Source data:
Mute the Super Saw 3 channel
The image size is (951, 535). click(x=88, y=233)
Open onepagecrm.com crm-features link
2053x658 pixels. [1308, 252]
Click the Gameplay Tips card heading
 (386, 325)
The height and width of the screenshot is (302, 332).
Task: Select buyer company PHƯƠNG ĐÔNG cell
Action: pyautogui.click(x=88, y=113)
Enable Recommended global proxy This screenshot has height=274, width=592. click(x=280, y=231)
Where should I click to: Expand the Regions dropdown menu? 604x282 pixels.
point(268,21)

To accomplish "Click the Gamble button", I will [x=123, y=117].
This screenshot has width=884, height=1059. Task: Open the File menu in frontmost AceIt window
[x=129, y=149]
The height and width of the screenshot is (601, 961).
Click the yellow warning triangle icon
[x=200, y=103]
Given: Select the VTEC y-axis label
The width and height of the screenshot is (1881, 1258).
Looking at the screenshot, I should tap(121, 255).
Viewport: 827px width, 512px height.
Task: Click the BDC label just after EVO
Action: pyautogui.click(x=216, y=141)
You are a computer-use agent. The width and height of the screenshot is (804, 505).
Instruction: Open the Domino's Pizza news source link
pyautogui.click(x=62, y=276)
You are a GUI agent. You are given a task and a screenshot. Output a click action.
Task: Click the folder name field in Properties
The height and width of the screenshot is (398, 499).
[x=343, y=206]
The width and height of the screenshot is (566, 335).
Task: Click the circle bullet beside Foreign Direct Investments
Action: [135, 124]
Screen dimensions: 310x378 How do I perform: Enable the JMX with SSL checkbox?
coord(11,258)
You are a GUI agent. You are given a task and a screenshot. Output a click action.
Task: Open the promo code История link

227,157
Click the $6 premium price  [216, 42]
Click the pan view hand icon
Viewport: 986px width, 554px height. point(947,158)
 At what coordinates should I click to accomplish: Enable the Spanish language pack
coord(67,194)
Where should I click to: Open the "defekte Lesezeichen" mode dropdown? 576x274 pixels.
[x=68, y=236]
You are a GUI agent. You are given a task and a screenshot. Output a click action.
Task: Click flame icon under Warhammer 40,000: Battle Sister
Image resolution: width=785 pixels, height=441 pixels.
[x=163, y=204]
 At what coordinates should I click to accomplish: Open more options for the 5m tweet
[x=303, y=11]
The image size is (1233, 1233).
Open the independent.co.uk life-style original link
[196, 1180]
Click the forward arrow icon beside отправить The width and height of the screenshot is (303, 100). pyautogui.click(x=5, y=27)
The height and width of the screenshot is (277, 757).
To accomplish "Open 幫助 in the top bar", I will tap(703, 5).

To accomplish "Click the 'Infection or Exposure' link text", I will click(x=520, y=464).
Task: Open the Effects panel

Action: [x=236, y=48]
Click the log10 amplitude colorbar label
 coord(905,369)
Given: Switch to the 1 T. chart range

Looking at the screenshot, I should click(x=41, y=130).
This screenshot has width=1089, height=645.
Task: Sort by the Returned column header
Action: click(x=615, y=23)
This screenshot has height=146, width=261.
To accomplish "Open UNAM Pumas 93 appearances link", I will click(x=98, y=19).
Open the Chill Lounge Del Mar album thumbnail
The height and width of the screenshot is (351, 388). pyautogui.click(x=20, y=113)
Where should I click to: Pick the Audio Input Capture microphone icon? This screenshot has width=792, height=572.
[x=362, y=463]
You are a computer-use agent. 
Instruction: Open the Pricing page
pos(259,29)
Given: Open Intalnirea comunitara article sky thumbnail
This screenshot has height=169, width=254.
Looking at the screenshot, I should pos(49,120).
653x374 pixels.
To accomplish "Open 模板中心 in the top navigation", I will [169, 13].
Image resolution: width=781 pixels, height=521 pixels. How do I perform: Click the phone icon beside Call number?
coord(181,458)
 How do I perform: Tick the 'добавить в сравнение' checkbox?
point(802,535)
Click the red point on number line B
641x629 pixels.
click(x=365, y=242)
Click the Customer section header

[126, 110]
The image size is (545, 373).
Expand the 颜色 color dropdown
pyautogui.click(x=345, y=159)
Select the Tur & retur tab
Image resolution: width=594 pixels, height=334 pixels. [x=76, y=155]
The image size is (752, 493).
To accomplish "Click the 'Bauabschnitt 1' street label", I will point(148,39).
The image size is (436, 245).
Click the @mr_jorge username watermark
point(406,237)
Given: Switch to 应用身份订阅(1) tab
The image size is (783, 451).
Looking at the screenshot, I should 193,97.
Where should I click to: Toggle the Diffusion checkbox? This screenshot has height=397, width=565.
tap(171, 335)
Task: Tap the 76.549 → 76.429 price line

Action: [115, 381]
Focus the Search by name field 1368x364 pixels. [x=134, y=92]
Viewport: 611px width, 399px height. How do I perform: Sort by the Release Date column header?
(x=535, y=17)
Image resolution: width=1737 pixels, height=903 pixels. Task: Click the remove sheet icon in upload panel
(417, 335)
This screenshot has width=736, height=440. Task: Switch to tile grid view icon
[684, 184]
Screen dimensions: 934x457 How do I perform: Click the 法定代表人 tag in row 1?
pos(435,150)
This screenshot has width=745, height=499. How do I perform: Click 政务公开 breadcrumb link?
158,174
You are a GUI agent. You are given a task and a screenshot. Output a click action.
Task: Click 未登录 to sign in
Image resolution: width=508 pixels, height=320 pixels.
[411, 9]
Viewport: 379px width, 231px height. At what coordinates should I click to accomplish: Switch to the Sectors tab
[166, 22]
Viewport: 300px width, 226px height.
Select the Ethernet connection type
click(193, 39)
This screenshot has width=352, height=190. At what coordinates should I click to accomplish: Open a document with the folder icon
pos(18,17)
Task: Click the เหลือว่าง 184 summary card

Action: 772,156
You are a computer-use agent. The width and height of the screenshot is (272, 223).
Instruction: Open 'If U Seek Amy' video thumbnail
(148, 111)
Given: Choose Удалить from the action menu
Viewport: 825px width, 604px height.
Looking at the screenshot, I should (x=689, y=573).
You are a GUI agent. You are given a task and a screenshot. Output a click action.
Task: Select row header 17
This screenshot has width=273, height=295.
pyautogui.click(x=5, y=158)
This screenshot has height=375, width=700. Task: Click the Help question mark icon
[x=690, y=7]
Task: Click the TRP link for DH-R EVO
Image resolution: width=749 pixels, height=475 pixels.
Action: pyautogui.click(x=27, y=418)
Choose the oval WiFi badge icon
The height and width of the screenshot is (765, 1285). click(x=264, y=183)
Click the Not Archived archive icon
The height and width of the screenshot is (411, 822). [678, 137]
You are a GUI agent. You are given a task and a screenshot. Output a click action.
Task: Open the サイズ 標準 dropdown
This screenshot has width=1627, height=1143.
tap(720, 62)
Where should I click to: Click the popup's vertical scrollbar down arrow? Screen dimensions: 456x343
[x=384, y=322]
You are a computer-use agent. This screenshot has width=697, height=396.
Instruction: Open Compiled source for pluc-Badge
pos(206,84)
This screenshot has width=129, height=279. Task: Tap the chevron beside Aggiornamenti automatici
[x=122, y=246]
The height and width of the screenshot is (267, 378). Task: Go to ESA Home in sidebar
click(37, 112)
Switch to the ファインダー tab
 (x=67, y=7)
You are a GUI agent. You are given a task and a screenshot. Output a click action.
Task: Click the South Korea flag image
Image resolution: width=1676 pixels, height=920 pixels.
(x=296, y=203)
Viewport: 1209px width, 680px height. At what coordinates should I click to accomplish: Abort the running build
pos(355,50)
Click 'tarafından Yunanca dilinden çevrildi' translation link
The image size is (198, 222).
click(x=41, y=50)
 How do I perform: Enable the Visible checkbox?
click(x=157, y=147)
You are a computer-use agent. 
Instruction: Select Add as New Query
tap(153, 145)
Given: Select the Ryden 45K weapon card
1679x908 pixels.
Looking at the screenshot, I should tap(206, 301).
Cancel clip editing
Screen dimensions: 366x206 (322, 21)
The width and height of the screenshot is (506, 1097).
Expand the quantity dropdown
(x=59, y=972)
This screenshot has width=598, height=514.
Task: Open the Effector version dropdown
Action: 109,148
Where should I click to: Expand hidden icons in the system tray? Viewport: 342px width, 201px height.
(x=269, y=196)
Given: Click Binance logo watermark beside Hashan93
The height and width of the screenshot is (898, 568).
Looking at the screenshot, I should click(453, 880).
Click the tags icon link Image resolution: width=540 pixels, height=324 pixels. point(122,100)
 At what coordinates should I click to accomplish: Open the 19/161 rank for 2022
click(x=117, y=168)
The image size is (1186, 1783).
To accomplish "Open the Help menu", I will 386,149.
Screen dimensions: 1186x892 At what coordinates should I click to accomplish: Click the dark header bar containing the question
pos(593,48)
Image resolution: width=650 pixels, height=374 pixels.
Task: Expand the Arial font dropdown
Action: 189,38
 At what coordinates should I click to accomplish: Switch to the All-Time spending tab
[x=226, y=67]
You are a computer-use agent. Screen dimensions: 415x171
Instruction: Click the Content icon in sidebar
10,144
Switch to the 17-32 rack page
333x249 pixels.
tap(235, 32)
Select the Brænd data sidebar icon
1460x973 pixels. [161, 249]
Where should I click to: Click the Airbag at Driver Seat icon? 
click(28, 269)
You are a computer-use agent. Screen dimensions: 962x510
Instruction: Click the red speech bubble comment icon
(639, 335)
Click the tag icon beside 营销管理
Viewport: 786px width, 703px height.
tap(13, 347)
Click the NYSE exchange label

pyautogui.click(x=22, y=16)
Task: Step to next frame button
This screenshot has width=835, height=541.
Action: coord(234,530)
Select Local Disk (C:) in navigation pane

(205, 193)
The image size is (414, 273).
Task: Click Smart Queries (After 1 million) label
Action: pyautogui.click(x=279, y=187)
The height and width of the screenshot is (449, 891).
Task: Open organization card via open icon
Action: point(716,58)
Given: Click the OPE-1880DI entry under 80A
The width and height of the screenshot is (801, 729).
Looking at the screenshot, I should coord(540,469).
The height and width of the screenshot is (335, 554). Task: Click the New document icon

* Exercise instructions: Please reproduce exactly the lines above, beginning with the first and ending with the line that contains "Given: Select the VTEC y-axis label", and include nothing outside that range.

* Answer:
Mute the Super Saw 3 channel
The image size is (951, 535). click(x=88, y=233)
Open onepagecrm.com crm-features link
2053x658 pixels. [1308, 252]
Click the Gameplay Tips card heading
 (386, 325)
The height and width of the screenshot is (302, 332).
Task: Select buyer company PHƯƠNG ĐÔNG cell
Action: pyautogui.click(x=88, y=113)
Enable Recommended global proxy This screenshot has height=274, width=592. click(x=280, y=231)
Where should I click to: Expand the Regions dropdown menu? 604x282 pixels.
point(268,21)

To accomplish "Click the Gamble button", I will [x=123, y=117].
This screenshot has width=884, height=1059. Task: Open the File menu in frontmost AceIt window
[x=129, y=149]
The height and width of the screenshot is (601, 961).
Click the yellow warning triangle icon
[x=200, y=103]
Given: Select the VTEC y-axis label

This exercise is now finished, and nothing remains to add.